A skydiving instructor died in Texas during a jump with a student when his parachute did not open.
A male instructor, whose identity wasn’t immediately released, suffered “severe” injuries in the tandem jump at Skydive Houston in Waller, Texas Saturday afternoon. He was rushed to Memorial Hermann Medical Center.
The company said that the instructor’s female student was airlifted to a hospital with “serious” injuries, but is expected to survive.
Skydive Houston said in a statement to USA TODAY: “Skydive Houston, along with the greater skydiving community at large, is deeply saddened by the loss of our tandem instructor and friend. Our sincerest condolences are extended to his friends and family. We continue to pray for a full recovery for the injured tandem student.”
Waller County Sheriff Troy Guidry told CNN that a female skydiving customer and her male instructor were doing a tandem jump Saturday afternoon near the city of Waller, northwest of Houston, and “the parachute failed to open.”
He added: “The primary and secondary (parachutes) both just kind of swirled down.” Guidry said both were flown to Memorial Hermann Medical Center in Houston where they were listed in critical condition on Saturday night.

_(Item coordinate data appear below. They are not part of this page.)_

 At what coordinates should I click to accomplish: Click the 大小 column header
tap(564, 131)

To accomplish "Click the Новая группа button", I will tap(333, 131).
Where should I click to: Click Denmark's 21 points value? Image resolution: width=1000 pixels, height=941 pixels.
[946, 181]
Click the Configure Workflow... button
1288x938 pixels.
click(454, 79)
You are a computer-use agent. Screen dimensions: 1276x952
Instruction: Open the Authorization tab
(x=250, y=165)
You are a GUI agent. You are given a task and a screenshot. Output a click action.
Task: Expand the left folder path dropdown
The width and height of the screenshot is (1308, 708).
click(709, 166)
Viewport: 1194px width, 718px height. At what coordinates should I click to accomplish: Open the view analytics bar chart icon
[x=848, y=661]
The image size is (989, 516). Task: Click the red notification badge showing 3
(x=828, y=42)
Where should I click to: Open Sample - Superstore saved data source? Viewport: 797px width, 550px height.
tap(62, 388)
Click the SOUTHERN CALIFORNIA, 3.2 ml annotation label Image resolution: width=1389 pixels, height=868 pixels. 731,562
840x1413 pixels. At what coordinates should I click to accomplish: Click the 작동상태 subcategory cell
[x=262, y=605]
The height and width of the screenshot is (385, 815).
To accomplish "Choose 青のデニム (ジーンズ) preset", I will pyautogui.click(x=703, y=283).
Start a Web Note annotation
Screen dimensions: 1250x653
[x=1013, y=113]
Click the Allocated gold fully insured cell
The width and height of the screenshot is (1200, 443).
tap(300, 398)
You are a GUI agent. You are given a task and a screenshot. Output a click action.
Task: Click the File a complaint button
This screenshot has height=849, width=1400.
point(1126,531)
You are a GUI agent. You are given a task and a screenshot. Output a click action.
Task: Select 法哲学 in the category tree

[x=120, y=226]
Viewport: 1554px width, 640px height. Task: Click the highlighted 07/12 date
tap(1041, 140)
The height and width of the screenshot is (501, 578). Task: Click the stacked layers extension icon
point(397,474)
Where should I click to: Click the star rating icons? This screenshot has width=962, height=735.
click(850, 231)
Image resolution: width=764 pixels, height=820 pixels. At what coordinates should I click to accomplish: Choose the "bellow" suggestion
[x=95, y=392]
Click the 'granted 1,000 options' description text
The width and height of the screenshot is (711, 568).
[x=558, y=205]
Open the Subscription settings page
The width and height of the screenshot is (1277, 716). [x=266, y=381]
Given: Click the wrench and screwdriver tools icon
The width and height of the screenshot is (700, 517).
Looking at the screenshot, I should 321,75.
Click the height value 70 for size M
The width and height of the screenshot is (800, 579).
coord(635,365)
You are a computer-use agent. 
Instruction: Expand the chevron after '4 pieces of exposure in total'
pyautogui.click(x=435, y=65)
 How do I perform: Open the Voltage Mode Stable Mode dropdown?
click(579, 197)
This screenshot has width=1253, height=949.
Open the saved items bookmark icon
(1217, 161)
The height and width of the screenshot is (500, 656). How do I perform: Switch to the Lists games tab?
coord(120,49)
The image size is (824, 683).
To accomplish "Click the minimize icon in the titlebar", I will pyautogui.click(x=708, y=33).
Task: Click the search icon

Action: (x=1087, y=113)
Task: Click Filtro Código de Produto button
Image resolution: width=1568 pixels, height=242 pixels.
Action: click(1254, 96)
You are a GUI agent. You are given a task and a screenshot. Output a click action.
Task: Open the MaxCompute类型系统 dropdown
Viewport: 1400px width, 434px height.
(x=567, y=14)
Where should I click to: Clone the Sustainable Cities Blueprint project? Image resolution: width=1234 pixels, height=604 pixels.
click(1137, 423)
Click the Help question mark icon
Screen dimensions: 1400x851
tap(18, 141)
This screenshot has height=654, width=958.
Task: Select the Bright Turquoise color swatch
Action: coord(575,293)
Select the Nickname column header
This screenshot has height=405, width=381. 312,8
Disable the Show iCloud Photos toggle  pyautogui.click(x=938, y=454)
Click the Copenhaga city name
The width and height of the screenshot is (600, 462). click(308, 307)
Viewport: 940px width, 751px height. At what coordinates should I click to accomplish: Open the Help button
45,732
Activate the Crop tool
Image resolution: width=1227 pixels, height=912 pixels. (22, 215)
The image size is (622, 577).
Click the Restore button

Alex Arias, a witness, told Houston station KPRC that he saw the victims struggling with their parachutes in the air and later found the instructor unconscious on the ground.
Arias said: “He let off his primary and then the secondary chute like opened halfway up, so he didn’t fall like a straight fall, he was like 50% chute, like a corkscrew.”
Parachuting, including also skydiving, is a method of transiting from a high point in the atmosphere to the surface of Earth with the aid of gravity, involving the control of speed during the descent using a parachute or parachutes.
For human skydiving, it may involve a phase of more or less free-falling (the skydiving segment) which is a period when the parachute has not yet been deployed and the body gradually accelerates to terminal velocity.
Skydive Houston told the NYP that tandem skydiving accidents are “extremely rare. According to the United States Parachute Association, there has been just one student fatality per 500,000 jumps in the last 10 years.
Sheriff Guidry said the cause of the accident is under investigation and Skydive Houston said jump operations are suspended pending local law enforcement and FAA investigations.